On average, kids arrive at Manual lagging in reading, but they make up a grade and a half every year they're at the school. (Social studies teacher Santo Nicotera, a fixture at the school, believes teachers could get students reading at the right level if they just had one more year.) According to Pat McQuillan, a University of Colorado professor who's researched the post-busing landscape, the performance of Manual's black and Latino kids has improved relative to the performance of those same groups throughout DPS. And any concerns about rival gangs duking it out in a shared school have not come to pass. The kids who are regularly in class look, well, regular. They're shy about raising their hands to answer questions, they complain about boring classes, they chat whenever they think they can get away with it, they socialize and flirt in the halls, they study -- and most do their best.

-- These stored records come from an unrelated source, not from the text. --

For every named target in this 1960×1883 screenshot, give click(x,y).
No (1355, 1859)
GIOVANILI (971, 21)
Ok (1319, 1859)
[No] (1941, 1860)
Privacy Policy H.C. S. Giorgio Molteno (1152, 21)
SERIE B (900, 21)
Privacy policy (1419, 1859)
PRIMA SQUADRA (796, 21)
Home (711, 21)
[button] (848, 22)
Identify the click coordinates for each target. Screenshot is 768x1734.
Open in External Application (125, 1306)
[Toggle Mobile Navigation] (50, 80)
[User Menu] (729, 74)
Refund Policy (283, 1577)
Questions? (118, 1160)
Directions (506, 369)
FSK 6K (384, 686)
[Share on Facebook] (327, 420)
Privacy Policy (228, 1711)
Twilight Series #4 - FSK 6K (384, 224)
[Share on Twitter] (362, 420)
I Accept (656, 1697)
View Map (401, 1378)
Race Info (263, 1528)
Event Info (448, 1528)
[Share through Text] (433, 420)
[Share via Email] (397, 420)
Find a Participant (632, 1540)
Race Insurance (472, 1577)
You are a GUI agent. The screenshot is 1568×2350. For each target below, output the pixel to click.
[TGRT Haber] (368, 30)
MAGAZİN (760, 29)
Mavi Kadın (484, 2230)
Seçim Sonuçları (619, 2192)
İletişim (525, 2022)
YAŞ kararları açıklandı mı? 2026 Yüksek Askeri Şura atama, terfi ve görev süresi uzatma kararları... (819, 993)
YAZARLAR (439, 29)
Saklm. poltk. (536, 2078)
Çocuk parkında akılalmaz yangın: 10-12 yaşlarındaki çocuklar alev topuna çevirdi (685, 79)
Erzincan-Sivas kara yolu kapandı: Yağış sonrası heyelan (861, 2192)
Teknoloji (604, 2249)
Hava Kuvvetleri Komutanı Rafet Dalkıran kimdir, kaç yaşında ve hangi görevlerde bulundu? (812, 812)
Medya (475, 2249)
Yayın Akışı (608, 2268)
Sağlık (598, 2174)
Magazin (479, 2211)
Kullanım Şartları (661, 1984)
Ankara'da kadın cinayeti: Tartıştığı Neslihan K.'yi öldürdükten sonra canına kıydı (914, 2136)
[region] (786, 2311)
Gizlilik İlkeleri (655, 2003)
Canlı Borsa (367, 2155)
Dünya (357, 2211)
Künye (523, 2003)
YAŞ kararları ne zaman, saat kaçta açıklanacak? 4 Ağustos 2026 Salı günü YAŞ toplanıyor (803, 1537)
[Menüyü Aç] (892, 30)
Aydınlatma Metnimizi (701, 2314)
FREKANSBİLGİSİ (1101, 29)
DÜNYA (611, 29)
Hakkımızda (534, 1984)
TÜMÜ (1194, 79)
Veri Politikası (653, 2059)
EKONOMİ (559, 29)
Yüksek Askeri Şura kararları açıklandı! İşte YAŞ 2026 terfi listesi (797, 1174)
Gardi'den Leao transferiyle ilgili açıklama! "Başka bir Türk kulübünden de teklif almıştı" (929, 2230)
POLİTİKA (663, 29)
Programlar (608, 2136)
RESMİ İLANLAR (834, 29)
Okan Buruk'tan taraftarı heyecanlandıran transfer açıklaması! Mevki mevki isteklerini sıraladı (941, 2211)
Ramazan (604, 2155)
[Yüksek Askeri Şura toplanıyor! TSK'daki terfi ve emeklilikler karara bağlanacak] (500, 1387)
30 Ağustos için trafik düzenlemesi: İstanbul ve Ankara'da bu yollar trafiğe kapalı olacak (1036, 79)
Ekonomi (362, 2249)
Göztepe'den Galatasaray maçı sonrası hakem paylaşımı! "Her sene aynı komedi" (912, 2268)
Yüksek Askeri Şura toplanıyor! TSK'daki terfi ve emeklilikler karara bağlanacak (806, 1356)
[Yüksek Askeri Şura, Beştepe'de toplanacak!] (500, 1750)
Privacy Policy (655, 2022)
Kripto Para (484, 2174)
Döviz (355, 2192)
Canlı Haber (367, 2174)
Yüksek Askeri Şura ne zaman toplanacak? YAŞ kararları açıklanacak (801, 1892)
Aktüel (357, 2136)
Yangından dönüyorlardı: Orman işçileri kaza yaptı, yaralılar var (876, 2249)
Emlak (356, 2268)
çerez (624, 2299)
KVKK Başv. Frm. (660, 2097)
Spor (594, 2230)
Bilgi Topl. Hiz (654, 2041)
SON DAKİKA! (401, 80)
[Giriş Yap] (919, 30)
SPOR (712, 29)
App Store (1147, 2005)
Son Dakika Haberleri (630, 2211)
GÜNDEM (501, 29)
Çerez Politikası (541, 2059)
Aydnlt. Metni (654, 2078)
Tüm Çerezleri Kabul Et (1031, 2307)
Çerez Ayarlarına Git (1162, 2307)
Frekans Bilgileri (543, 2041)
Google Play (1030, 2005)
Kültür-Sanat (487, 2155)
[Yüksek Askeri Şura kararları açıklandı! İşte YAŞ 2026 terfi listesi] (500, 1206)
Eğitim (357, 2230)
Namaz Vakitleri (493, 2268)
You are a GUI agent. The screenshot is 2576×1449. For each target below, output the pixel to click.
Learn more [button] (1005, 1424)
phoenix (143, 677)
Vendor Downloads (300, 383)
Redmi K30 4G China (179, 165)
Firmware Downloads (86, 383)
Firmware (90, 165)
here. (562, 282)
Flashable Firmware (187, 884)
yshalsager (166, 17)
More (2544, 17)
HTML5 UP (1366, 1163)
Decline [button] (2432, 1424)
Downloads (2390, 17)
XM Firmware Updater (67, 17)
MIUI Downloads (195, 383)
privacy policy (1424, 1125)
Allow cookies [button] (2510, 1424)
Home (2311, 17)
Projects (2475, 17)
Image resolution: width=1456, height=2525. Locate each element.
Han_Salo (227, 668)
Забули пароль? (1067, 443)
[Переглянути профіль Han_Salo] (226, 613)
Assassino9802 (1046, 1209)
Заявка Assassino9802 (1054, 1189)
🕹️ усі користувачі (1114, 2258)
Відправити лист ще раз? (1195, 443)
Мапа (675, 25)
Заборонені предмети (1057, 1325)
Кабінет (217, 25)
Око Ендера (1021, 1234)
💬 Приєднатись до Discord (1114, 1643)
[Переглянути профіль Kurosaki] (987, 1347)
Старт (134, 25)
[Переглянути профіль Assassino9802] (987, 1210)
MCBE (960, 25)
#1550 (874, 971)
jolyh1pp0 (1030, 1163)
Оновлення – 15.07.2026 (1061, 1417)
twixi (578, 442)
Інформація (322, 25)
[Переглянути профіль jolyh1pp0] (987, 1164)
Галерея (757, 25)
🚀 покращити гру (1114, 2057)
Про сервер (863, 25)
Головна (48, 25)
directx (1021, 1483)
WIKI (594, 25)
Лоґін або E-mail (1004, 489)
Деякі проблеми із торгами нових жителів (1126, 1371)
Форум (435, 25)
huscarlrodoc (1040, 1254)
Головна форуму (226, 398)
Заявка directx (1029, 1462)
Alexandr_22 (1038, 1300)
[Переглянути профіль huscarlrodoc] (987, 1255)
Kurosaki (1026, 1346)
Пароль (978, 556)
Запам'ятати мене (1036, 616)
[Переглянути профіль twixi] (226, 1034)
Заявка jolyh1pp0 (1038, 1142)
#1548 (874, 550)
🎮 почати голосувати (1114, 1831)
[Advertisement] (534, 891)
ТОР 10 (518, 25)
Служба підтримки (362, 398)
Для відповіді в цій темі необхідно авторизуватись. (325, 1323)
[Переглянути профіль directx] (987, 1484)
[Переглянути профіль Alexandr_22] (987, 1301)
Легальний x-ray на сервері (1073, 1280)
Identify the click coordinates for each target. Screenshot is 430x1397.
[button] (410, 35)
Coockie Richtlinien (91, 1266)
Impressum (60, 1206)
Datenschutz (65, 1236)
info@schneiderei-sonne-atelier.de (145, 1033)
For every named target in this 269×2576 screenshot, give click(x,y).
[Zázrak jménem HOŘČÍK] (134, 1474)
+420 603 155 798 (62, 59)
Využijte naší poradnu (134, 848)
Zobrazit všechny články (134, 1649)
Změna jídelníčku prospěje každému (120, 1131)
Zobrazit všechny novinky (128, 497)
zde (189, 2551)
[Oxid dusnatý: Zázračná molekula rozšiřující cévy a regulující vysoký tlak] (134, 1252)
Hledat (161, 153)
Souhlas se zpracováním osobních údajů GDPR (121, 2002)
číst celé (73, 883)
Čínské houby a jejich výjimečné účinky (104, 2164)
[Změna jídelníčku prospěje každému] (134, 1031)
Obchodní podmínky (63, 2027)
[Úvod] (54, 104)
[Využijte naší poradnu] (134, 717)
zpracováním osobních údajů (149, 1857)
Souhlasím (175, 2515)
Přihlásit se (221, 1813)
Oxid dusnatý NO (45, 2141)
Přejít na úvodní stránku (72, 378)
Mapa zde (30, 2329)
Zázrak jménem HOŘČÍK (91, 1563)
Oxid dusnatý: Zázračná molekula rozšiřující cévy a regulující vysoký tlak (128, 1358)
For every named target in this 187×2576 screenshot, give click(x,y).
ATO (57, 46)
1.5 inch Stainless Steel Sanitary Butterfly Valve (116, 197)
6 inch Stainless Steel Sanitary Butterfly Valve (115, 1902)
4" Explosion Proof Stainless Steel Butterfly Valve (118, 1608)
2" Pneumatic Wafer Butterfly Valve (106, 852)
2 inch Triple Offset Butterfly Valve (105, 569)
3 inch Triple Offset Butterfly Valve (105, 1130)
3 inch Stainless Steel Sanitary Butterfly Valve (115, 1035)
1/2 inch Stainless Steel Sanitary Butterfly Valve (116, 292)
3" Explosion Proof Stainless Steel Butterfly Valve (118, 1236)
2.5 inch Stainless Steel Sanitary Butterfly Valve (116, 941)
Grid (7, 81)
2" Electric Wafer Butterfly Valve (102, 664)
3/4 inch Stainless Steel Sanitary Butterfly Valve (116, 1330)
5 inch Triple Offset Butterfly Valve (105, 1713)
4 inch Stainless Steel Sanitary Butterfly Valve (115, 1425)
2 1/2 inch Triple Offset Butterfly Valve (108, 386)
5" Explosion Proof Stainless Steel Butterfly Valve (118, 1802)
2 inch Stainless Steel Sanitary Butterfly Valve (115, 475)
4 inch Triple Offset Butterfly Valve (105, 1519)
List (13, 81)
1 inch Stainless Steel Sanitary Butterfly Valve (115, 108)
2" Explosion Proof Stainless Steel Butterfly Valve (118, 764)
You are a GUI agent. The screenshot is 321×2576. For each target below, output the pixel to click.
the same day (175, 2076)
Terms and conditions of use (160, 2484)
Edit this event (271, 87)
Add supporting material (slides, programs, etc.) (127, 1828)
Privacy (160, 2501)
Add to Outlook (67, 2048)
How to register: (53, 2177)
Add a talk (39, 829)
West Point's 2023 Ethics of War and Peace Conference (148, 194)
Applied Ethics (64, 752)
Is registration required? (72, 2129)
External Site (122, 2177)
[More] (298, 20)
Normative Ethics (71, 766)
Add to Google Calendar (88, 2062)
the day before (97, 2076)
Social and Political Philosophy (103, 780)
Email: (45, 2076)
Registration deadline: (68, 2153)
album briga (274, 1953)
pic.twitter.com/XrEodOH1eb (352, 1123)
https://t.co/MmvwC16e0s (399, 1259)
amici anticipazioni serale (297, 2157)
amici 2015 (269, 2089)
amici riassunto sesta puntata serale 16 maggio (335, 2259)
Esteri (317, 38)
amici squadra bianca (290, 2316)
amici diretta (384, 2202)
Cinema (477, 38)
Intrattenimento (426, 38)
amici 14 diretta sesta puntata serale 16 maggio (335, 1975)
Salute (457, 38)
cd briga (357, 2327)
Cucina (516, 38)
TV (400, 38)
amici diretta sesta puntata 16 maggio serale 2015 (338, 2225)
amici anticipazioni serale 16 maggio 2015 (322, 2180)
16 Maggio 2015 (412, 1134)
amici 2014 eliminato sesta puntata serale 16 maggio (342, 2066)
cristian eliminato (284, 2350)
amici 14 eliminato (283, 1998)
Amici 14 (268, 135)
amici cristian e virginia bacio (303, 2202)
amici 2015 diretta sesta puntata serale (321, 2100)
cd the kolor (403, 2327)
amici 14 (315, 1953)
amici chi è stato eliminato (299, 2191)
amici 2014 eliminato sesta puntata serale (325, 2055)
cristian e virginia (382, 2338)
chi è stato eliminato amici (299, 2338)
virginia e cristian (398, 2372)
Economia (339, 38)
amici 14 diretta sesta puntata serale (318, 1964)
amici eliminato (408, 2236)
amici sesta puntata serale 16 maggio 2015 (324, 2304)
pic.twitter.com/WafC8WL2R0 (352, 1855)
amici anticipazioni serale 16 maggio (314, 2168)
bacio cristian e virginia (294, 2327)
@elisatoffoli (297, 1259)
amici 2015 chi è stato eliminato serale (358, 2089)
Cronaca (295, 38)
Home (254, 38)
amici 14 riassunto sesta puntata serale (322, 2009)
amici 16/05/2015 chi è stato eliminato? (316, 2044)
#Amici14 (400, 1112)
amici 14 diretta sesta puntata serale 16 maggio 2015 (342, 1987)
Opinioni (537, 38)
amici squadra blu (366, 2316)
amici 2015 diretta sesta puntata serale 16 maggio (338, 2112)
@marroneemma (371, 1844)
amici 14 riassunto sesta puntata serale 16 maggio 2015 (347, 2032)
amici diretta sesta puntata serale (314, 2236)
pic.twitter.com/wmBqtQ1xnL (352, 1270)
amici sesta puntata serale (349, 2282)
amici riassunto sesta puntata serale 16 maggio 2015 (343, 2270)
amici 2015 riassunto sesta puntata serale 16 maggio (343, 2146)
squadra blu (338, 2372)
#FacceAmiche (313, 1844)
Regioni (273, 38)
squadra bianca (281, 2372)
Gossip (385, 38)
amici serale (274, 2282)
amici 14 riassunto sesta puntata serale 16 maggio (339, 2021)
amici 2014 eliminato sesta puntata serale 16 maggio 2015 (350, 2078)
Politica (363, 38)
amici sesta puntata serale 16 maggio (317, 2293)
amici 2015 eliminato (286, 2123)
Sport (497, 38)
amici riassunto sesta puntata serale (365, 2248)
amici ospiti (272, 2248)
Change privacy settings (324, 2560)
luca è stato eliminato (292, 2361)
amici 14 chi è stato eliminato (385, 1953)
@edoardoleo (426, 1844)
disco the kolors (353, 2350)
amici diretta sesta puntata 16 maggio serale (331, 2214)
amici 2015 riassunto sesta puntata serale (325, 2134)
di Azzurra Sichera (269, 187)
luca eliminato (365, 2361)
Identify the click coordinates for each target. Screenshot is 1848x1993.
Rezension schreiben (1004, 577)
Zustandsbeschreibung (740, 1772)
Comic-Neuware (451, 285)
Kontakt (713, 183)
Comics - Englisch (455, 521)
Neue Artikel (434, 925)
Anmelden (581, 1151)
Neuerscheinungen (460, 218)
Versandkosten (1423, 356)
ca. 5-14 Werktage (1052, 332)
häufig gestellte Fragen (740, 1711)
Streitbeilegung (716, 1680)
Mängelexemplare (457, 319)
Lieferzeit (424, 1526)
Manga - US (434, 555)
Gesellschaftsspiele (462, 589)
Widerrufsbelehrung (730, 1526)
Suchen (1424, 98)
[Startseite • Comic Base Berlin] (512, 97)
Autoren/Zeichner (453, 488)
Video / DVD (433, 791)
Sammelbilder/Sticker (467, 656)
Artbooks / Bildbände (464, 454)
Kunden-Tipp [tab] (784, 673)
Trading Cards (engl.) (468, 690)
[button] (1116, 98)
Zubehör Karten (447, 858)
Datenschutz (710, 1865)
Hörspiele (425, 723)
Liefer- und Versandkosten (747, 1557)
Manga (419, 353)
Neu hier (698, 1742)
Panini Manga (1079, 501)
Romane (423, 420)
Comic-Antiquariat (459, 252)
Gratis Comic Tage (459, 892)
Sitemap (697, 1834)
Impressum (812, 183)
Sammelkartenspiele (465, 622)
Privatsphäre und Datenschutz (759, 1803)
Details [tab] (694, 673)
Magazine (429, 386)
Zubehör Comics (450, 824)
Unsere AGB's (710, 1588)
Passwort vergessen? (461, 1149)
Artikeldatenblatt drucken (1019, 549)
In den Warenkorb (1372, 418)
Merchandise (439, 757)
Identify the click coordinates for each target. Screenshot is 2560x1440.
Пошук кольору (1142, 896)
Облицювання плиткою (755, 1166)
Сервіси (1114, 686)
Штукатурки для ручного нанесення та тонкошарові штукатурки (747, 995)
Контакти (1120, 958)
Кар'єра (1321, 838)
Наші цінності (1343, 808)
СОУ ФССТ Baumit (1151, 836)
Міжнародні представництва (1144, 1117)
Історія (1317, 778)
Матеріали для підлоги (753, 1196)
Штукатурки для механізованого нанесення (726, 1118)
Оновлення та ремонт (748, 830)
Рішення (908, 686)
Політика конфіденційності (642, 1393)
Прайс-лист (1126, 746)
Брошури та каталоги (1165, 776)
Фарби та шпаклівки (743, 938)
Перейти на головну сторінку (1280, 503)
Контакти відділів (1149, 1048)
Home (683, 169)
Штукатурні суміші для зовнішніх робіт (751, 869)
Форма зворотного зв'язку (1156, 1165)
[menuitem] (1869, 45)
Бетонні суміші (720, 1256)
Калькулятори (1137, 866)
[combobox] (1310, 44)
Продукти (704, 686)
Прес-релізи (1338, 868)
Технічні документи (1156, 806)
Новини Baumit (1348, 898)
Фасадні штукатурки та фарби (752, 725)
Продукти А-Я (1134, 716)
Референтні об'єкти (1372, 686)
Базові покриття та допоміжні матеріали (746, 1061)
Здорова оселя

Still, those negative perceptions filter in. Many students say they don't like curricula that only Manual uses -- such as the IMP courses -- because those classes somehow feel remedial, even though the IMP has been deemed one of the best curricula in the country by math teachers. And, while faculty members say the portfolio program is not only unusual for a school with Manual's demographics, but rigorous, students regard it as busywork. No other DPS students do portfolios, so they're naturally suspicious as to why they're singled out. Some students even talk about ditching the CSAP test, because everyone expects them to do badly, anyway. (As it turns out, attendance on test day is excellent.)